When I was young, I heard a Sunday School lesson on, “Ask, and it will be given to you.” The teacher added to that lesson, “If you believe with all of your heart, God will answer it.” I went home and proceeded to ask God for a new bike. I didn’t get one even though I asked Him for weeks. It wasn’t until I got older that I realized I had the wrong motives. Asking with the right motives behind your prayers will ensure that God hears them and increase the likelihood of Him answering.
James 4:3
“You ask and do not receive, because you ask with wrong motives, so that you may spend it on your pleasures.”
Why God Doesn’t Answer Prayers
Some people wonder why their prayers aren’t answered.

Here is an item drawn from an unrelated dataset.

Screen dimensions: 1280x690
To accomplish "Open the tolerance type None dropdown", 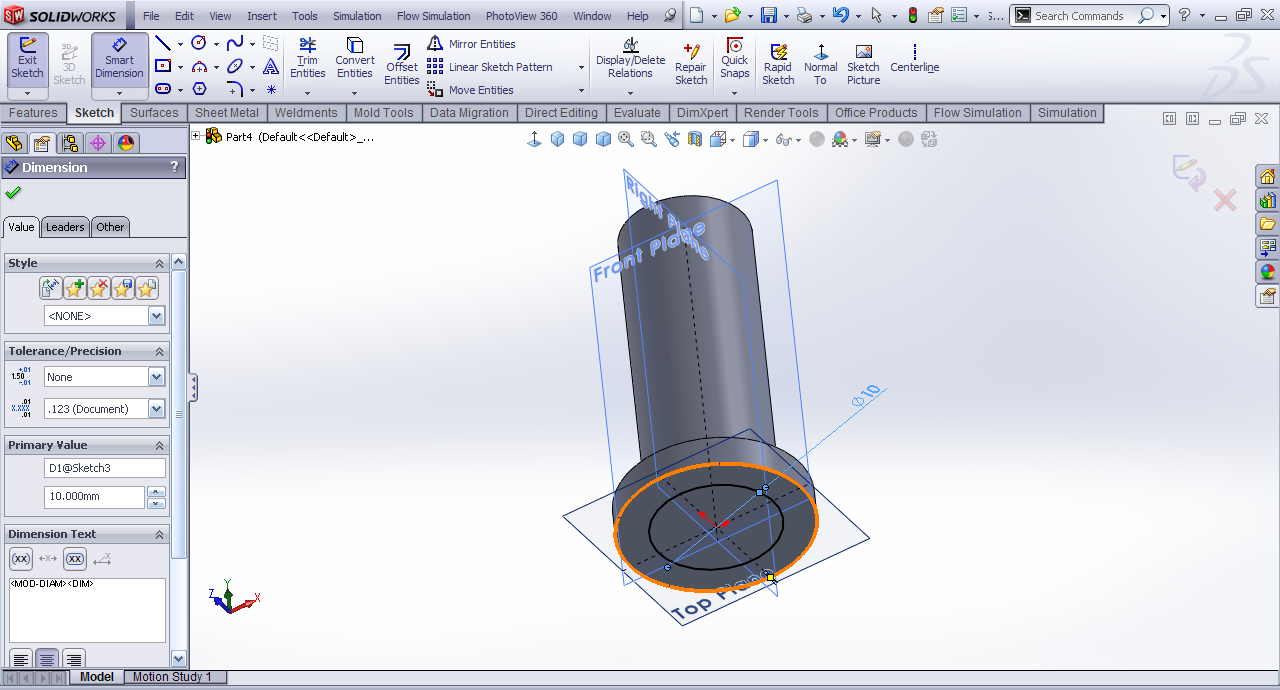I will coord(156,377).
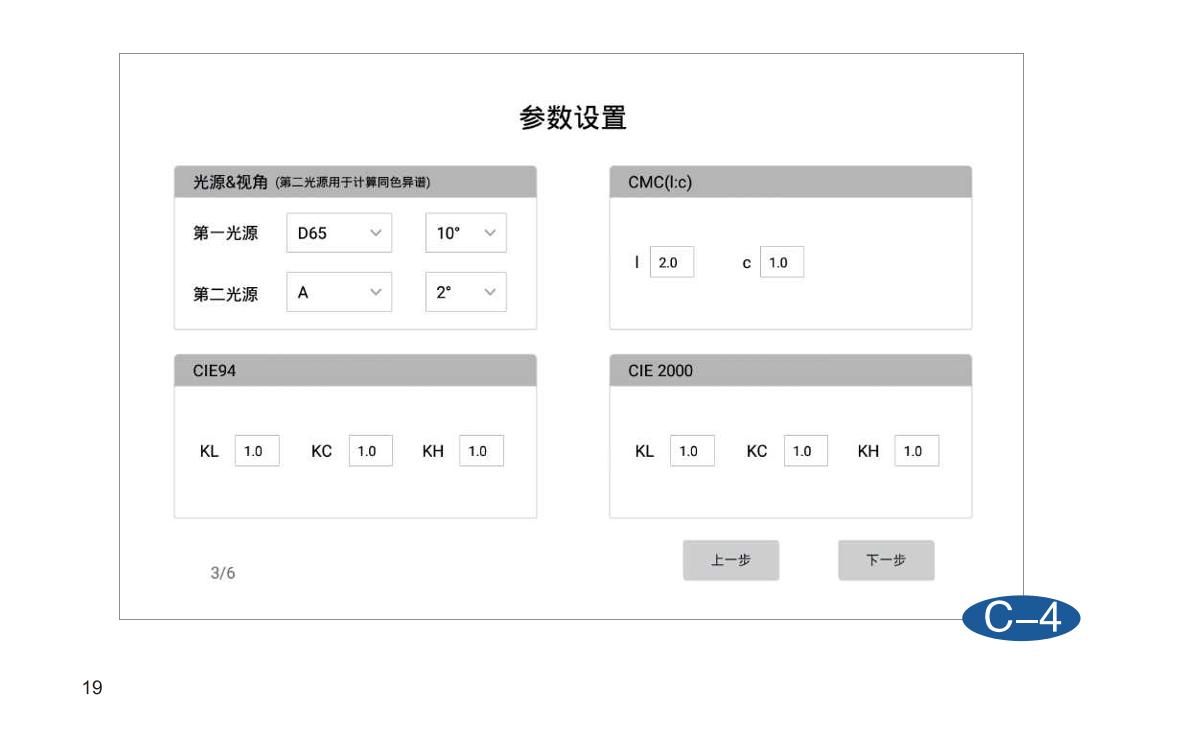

In a previous devotional, I talked about not getting what you want because you don’t ask. Today, I want to look at another reason your prayers aren’t being answered, wrong motives. James, blunt as always, tells his readers that their prayers aren’t being answered because they want to spend it on selfish pleasures. God will not honor those prayers because they’re bad for us, and they don’t glorify Him. He wants to answer our prayers and give us the desires of our hearts as long as those desires align with His will.
How God Judges Our Motives
There are a lot of preachers out there that are preaching “Name it and Claim it.” You have to name what you want in prayer and then claim it as yours in Jesus’ name. They shout from the pulpit, “If you only believe, God will grant it to you.” God isn’t your personal genie who grants all of your wishes. He is a loving Father who is looking out for your best interests. He has no problem telling you if your motives are wrong and it’s not going to benefit you.
Asking with the Right Motives
You need to make sure that you are asking with the right motives behind your prayers. This is where you need to check your heart and search scripture to see if your request lines up with Jesus’s will. If it does, God usually has no problem granting it. If it doesn’t, it usually means you want to spend it on your pleasures. The key is in how close our heart is to Jesus. The closer it is, the more likely our prayers will align with the heart of Jesus.